Court of Appeal  •  Civil Appeal 49 of 2014  •  19 Oct 2015  •  Kenya

Coram
Daniel Kiio Musinga, Agnes Kalekye Murgor, Stephen Gatembu Kairu

Judgement

JUDGMENT OF THE COURT

1. The appellant is aggrieved by a judgment of the Industrial Court of Kenya at Kisumu (H. Wasilwa, J.) delivered on 1st April 2014 allowing the 1st respondent’s claim for Kshs. 2,626,902.00 in respect of underpayment of salary when he was in the employment of the appellant between December 2012 and August 2013.

2. That judgment was based on the court’s findings that the appellant employed the 1st respondent as an associate professor on terms and conditions set out in a letter dated 3rd June 2012; that the 1st respondent commenced employment on 3rd December 2012; that under the terms of employment the 1st respondent’s monthly salary was agreed at Kshs. 356,823.00; and that the appellant did not remunerate the 1st respondent in accordance with the agreement; that for the entire duration of the nine months that the 1st respondent worked, the appellant paid him a total of Kshs. 584,505.00 leaving a balance of Kshs. 2,626,902.00 that the court awarded to the 1st respondent.

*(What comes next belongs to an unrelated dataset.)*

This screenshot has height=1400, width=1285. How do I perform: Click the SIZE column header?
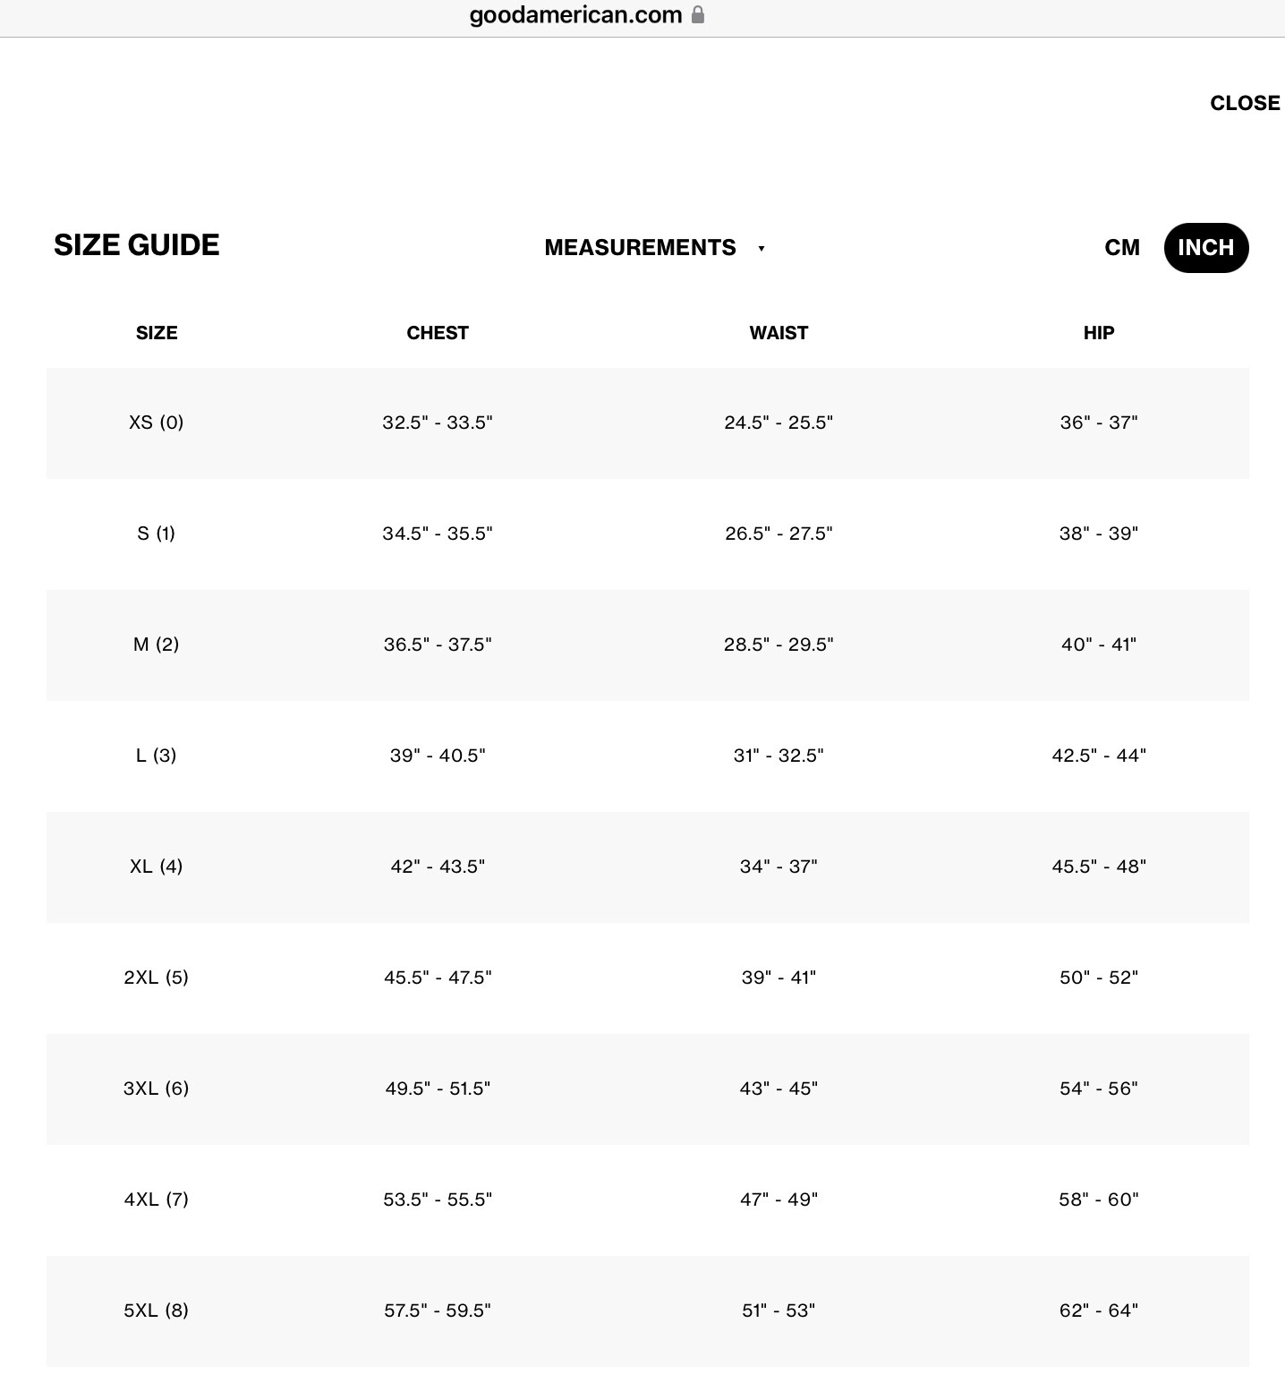coord(157,333)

3. Learned counsel for the appellant Mr. A. O. Wasuna referred to the grounds of appeal set out in the memorandum of appeal and submitted that the judgment of the lower court should be quashed because it had a condition precedent to taking up employment for the 1st respondent to have obtained sabbatical leave from Moi University; that the letter granting the 1st respondent sabbatical leave from that University, though dated 26th November 2012, was not received by the appellant until 22nd March 2013; that consequently when the 1st respondent reported for duty on 3rd December 2012, there was no indication that he had been granted sabbatical leave from Moi University; that as a result when the 1st respondent commenced work with the appellant on 3rd December 2012, it could only be on part time basis. Furthermore, counsel submitted, sabbatical leave granted to the 1st respondent was only for nine months and not for the full year that had been envisaged under the appellant’s letter dated 3rd June, 2012 offering the 1st respondent employment. According to counsel, that cannot in those circumstances bind it.

4. Mr. Wasuna argued that the 1st respondent should have realized that the terms of his engagement had changed when he received the first salary that did not accord with the letter dated 3rd June 2012.

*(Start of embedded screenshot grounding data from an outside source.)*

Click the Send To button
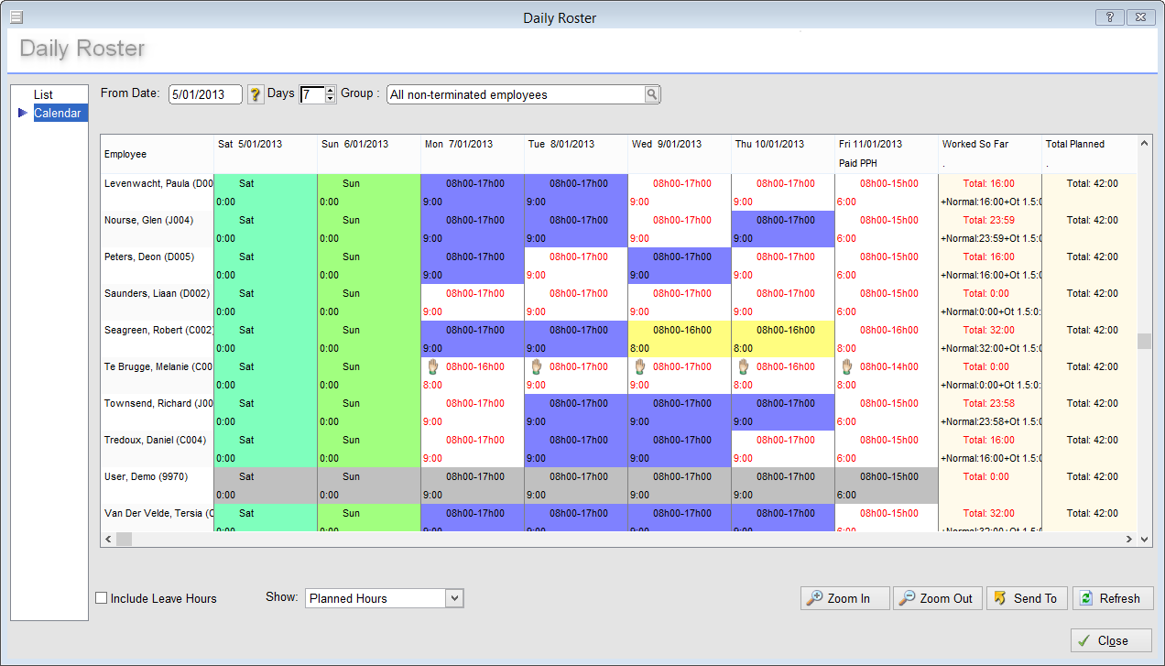Viewport: 1165px width, 666px height. (1026, 598)

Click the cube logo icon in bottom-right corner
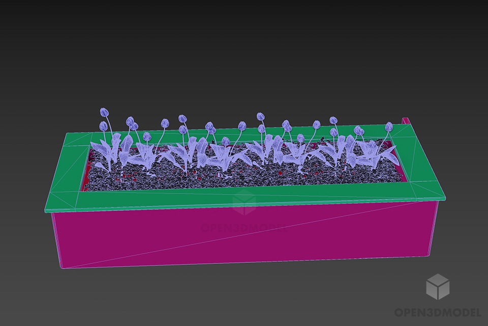[x=437, y=286]
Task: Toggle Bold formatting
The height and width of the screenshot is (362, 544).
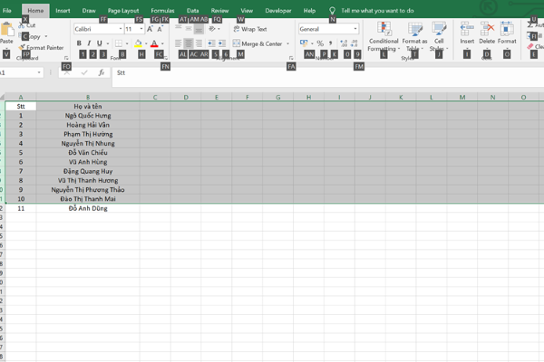Action: point(80,43)
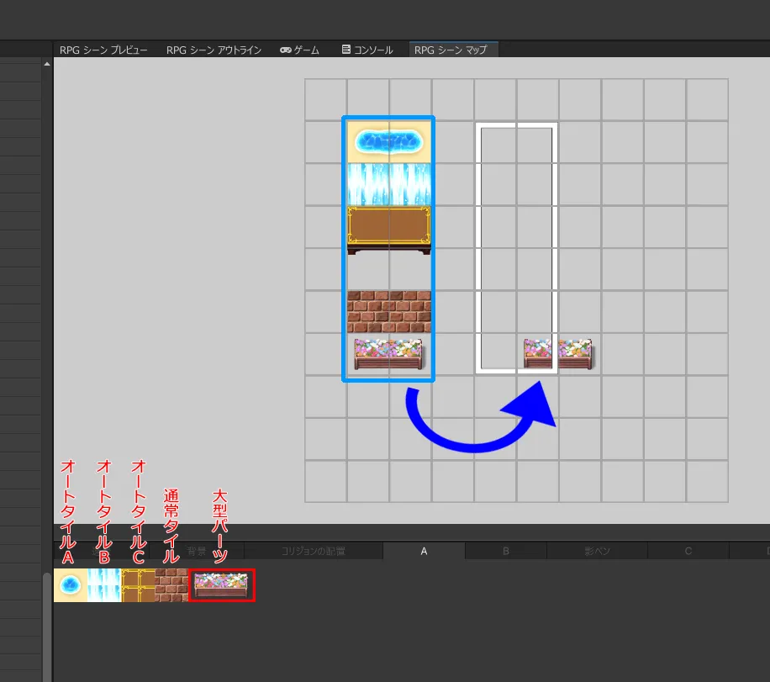The image size is (770, 682).
Task: Open the コンソール tab
Action: click(367, 50)
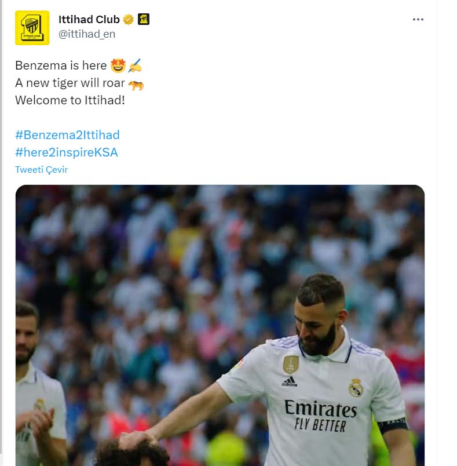Open the three-dot more options menu

point(418,20)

5. To support the contention, Counsel submitted that the letter dated 3rd June 2012 was conditional, that the appellant was not aware whether the 1st respondent had obtained sabbatical leave and that same should be construed from the perspective of the appellant’s subjective meaning and state of knowledge, Counsel referred us to the case of Wishart v. National Association of Citizens Advice Bureaux Ltd [1990]. He also cited Total Gas Marketing Ltd v. ARCO British Ltd and others [1998] UKHL22 for the argument that that letter cannot be binding as a condition precedent was not fulfilled and a failure to comply with a condition precedent at the time it is supposed to be complied with can vitiate an agreement.

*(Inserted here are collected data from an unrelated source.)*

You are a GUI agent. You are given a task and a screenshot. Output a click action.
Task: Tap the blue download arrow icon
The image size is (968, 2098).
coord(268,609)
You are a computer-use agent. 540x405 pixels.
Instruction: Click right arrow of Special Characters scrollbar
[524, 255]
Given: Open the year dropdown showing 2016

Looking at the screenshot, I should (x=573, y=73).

6. Finally, counsel for the appellant submitted that the learned judge failed to consider that the 1st respondent needlessly withheld examination results.

7. Opposing the appeal, Mr. Angu Kitigin, learned counsel for the 1st respondent, submitted that the appellant offered the 1st respondent employment by the letter dated 3rd June 2012; that after obtaining sabbatical leave from Moi University, he executed the offer that signified his acceptance of the appointment on the terms and conditions set out there; that the appellant was experiencing difficulties in paying its staff; that the letter dated 3rd June 2012 contained the terms and conditions of employment including the salary payable and at no time did the parties enter into a part time contract; and that the learned judge was right to give effect to the terms of employment as set out in the letter dated 3rd June 2012.

8. Regarding the complaint that the 1st respondent withheld examination scripts, counsel maintained that the 1st respondent did so in exercise of a lien for unpaid salary.

9. Mr. James Okeyo, learned counsel for the 2nd respondent, submitted that the 2nd respondent supports the judgment of the lower court in which the suit against it was struck out.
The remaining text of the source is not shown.